E após cada violência, antes mesmo que Celina conseguisse reunir forças para pedir ajuda, ela passava por um ciclo comum em meio as violências domésticas: a fase da lua de mel, que acontece após o agressor pedir desculpas, fazer promessas de mudanças, e até mesmo pedindo ajuda para isso.
"Ela tinha um coração muito bom e sempre ficava com pena dele. Porque ele dizia que não tinha ninguém, que precisava dela. Celina acreditava que as pessoas poderiam ser melhores. Quando eu fui na Bahia e o conheci, ela me disse que ele queria trabalhar e me pediu ajuda de emprego em Vitória. Eu ajudei. Consegui um emprego pra ele como pedreiro. Emprego que ele ficou até o dia que matou minha irmã. Ela deu oportunidade, acreditou nele e foi embora pelas mãos dele", lembra.
De acordo com Quetzia, após as agressões, Rodrigo pedia uma última chance e chegava a dizer que Celina poderia decidir tudo sobre a vida dele, que ele obedeceria. Dizia que iria mudar e que queria construir uma família e ser feliz ao lado da mulher.
Em uma das páginas do diário, Celina escreveu o trecho de uma música que fala sobre decepção e desejo de ter um relacionamento saudável, com carinho e amor. No topo da página, ela ainda escreveu os nomes da filha e da sobrinha - que moram na Bahia, em uma possível demonstração de saudade.

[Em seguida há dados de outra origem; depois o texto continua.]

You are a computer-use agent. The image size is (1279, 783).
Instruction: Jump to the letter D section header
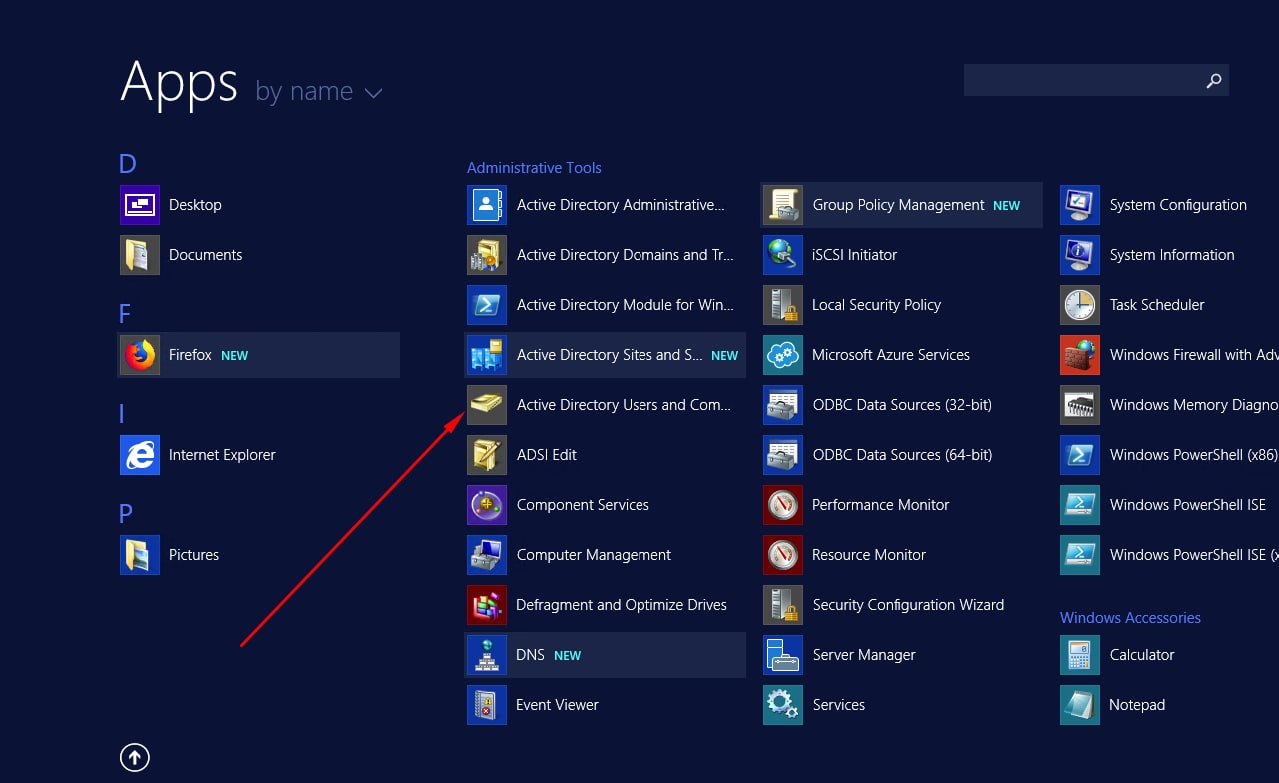point(128,164)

O sonho de ser feliz, vivendo uma relação saudável e com dependência financeira, foi interrompido no Dia dos Namorados (12). Na última segunda-feira (15), quando começaria o primeiro emprego de carteira assinada na sessão de frios de um supermercado de Vila Velha, Celina foi enterrada.
Lidando com casos como o de Celina há 25 anos, a juíza Herminia Azoury, coordenadora estadual de enfrentamento à violência doméstica e familiar do Tribunal de Justiça do Espírito Santo (TJES), afirmou que o grande dificultador para que mulheres consigam sair de uma relação abusiva é a dependência afetiva, que ela comparou aos casos de dependência química.

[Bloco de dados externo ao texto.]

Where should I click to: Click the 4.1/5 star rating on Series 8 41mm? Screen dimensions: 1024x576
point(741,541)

Sabendo da dificuldade que é sair de um ciclo de violência, a juíza contou sobre o projeto que dá atendimento psicológico gratuito por telefone para mulheres vítimas de violência doméstica durante a pandemia do novo coronavírus no Espírito Santo. O projeto foi desenvolvido pela Coordenadoria Estadual da Mulher em Situação de Violência Doméstica e Familiar (Comvides) do TJES, em parceria com a Universidade Federal do Espírito Santo (Ufes), psicólogas voluntárias e ArcelorMittal Tubarão.
O atendimento é realizado por ligação ou mensagens instantâneas em cinco números diferentes, que fica com psicólogas voluntárias. Qualquer mulher que for vítima de violência pode entrar em contato, independente se ela já tenha ou não denunciado. Caso a mulher não tenha créditos para ligar, a ligação pode ser feita a cobrar. Nesses casos, a psicóloga vai desligar a ligação e retornar para o número que fez o contato.
A Juíza também alertou sobre a importância de toda a sociedade estar atenta aos sinais para denunciar quando desconfiar que a mulher está sendo vítima. Já que muitas vezes ela não tem forças para fazer uma denúncia sozinha, a população pode ajudar a interromper esse ciclo e evitar, até mesmo, que a vítima perca a própria vida. Celina, por exemplo, gritou por duas horas enquanto era espancada, até ser morta. Os vizinhos chegaram a gravar áudios dos gritos, mas ninguém ligou para a polícia.